DIRECTIONS FOR THIS TASK -> In the records below, find the line that contains "Click the darkest" and the line that contains "Select the radio"; write out exactly those two lines and everything between them, without the pictures.

RECORDS SHOWN ->
----

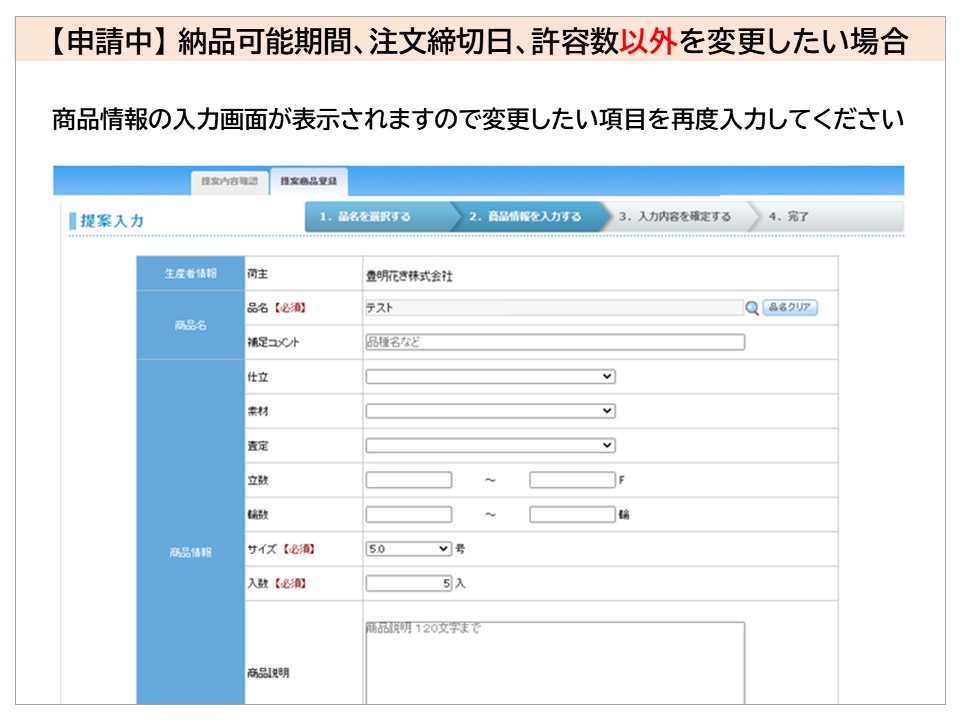Click the first 立数 minimum field

click(x=408, y=480)
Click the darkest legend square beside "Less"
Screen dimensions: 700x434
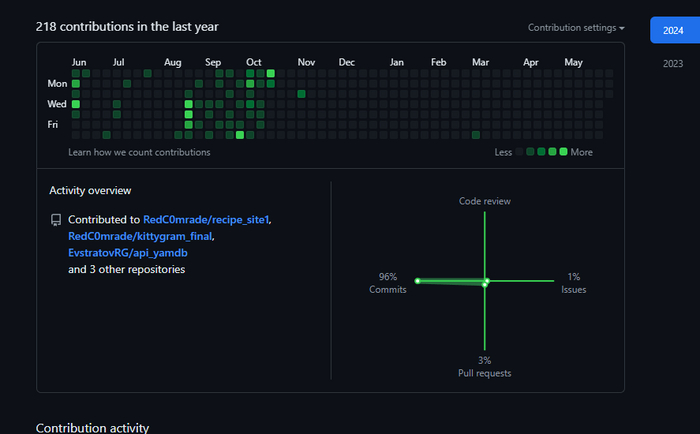(521, 152)
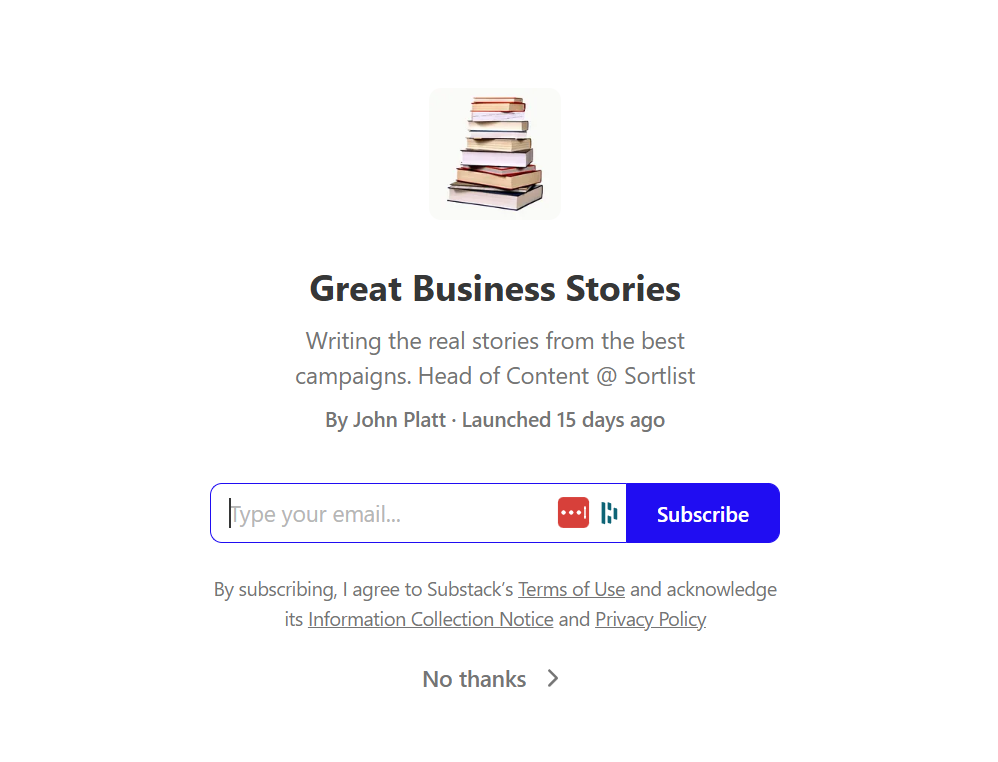The width and height of the screenshot is (998, 762).
Task: Open the red LastPass icon in email field
Action: point(573,512)
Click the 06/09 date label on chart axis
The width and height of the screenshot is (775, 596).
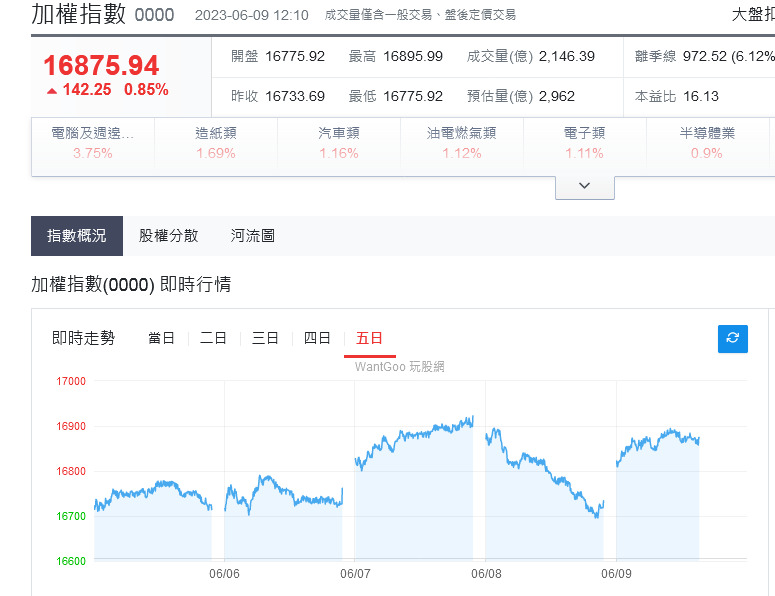[x=616, y=574]
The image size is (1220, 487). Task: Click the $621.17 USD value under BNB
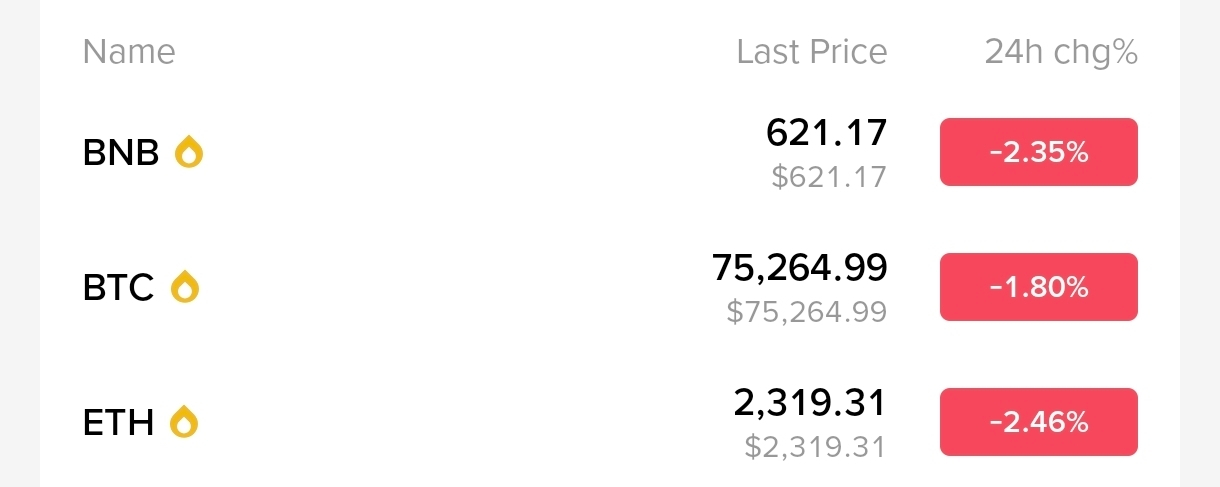[x=829, y=177]
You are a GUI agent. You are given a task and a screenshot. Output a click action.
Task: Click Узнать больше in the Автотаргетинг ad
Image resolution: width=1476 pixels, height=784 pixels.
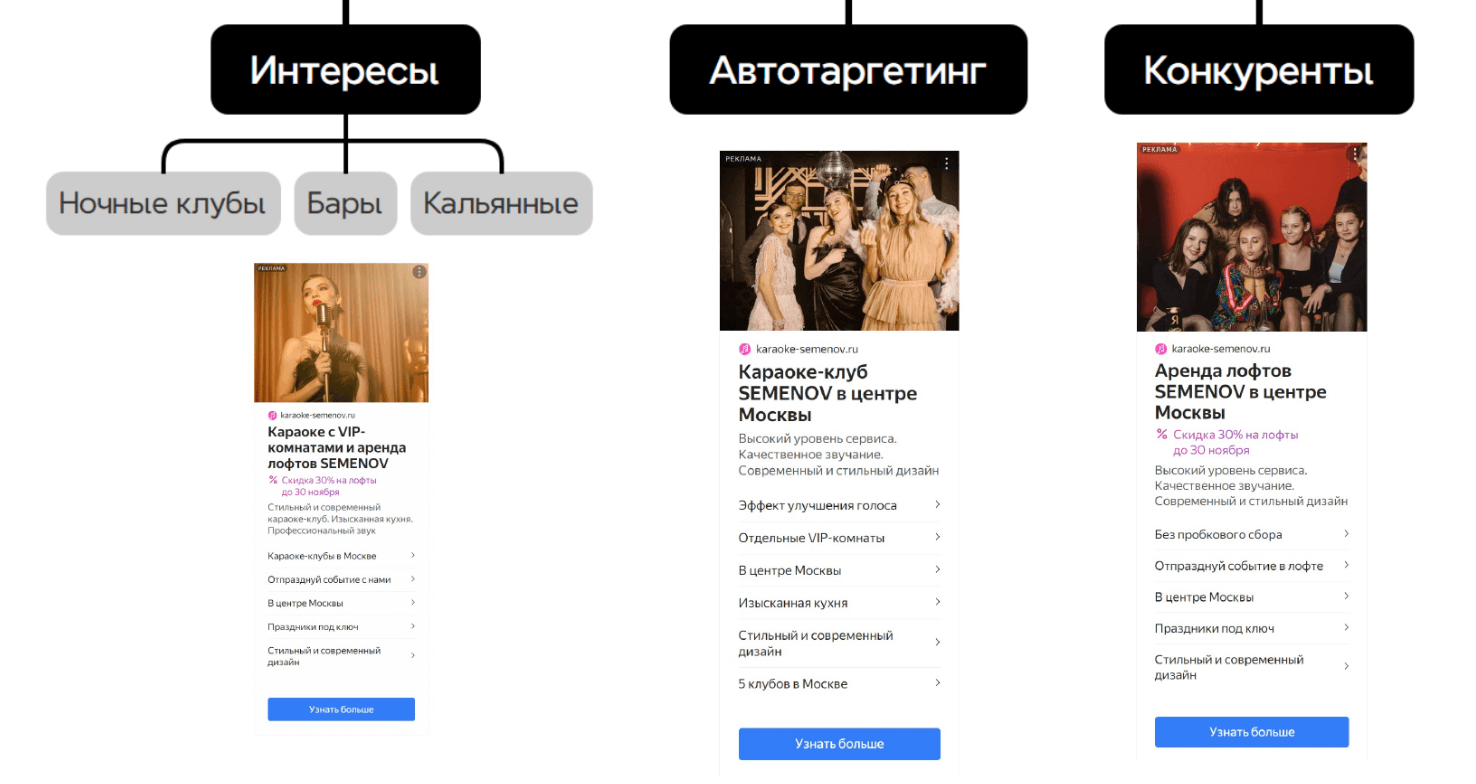(840, 744)
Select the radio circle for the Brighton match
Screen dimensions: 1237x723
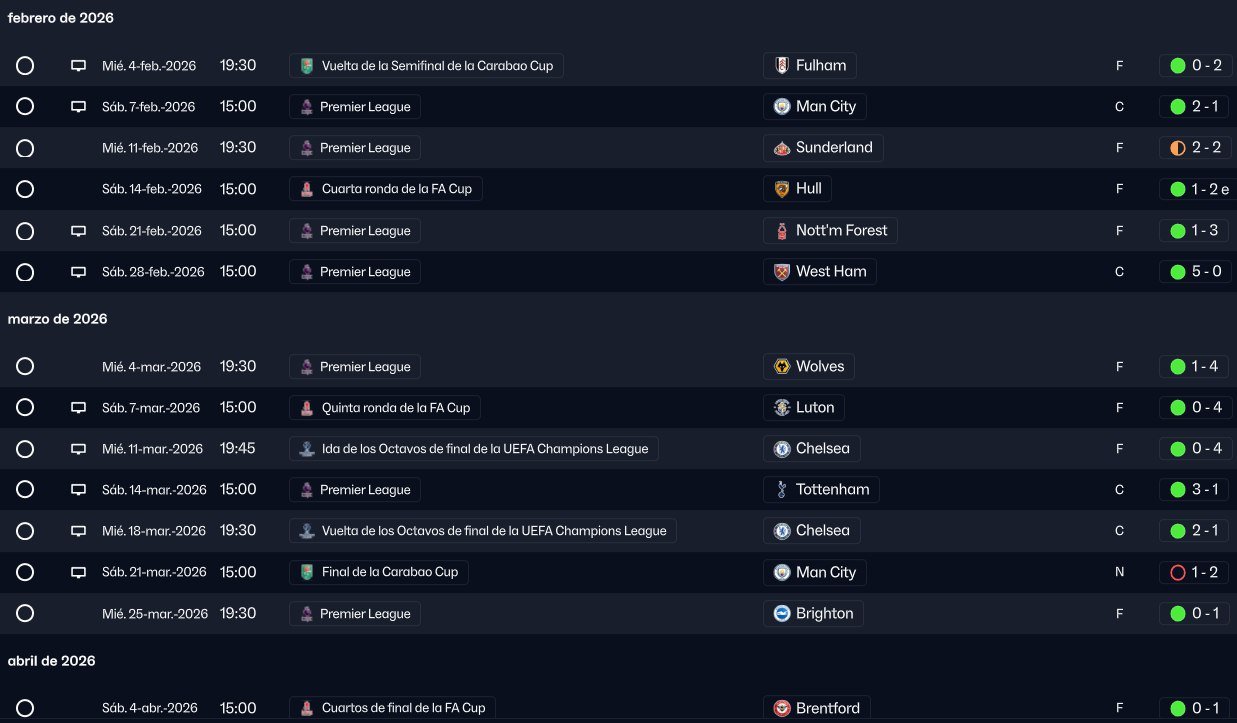25,614
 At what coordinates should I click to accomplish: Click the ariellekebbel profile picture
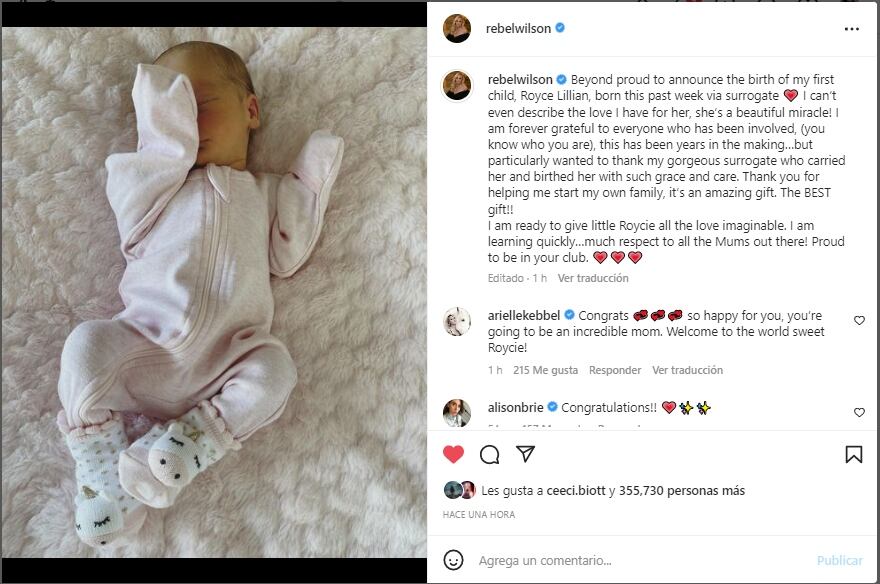click(457, 321)
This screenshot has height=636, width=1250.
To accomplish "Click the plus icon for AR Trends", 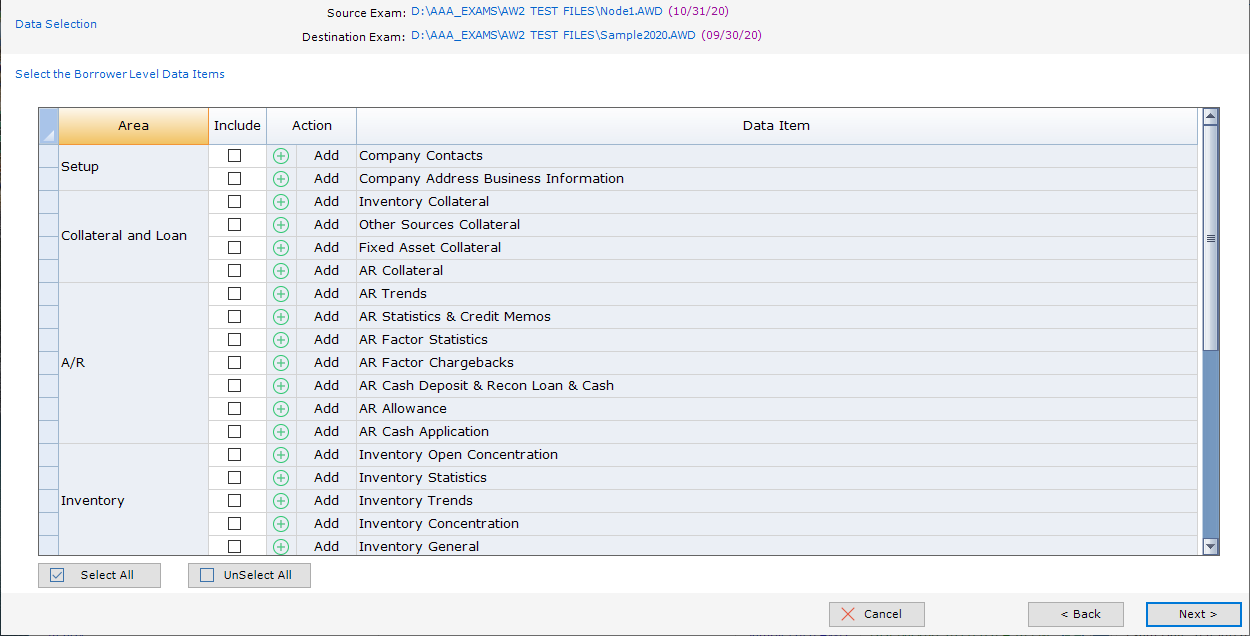I will point(281,294).
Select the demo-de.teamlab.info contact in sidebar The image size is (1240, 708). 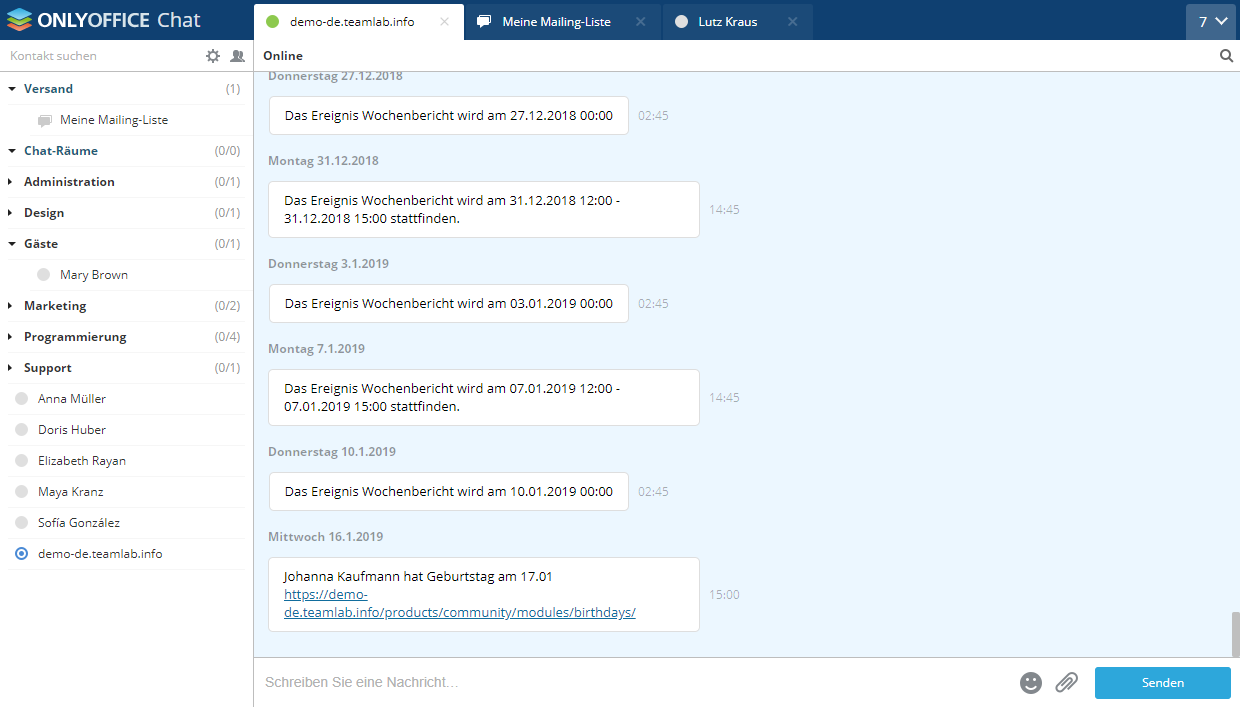pos(99,554)
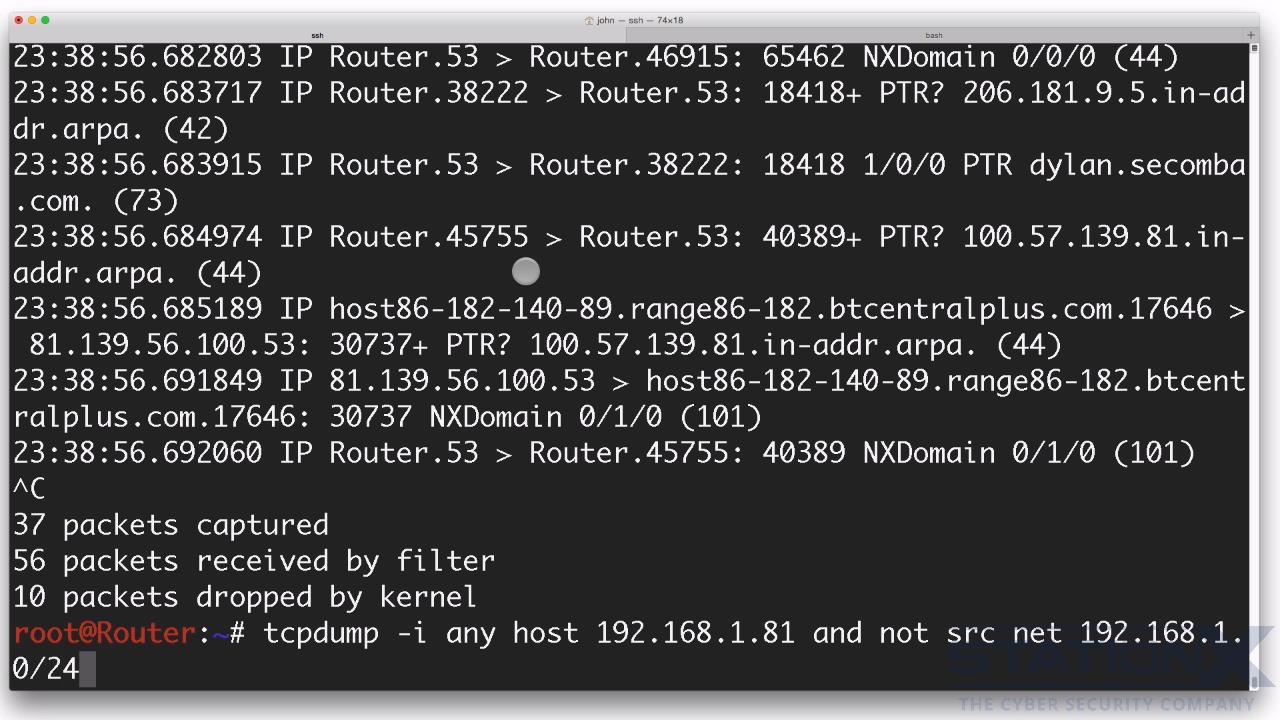Click the 206.181.9.5.in-addr PTR query text

click(1104, 93)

----

ANSWER BELOW ->
Click the darkest legend square beside "Less"
Screen dimensions: 700x434
(521, 152)
The width and height of the screenshot is (998, 762).
Task: Open the red LastPass icon in email field
Action: point(573,512)
Click the 06/09 date label on chart axis
The width and height of the screenshot is (775, 596).
[x=616, y=574]
The image size is (1220, 487). Task: Click the $621.17 USD value under BNB
[x=829, y=177]
You are a GUI agent. You are given a task and a screenshot. Output a click action.
Task: Click Узнать больше in the Автотаргетинг ad
Image resolution: width=1476 pixels, height=784 pixels.
(840, 744)
Select the radio circle for the Brighton match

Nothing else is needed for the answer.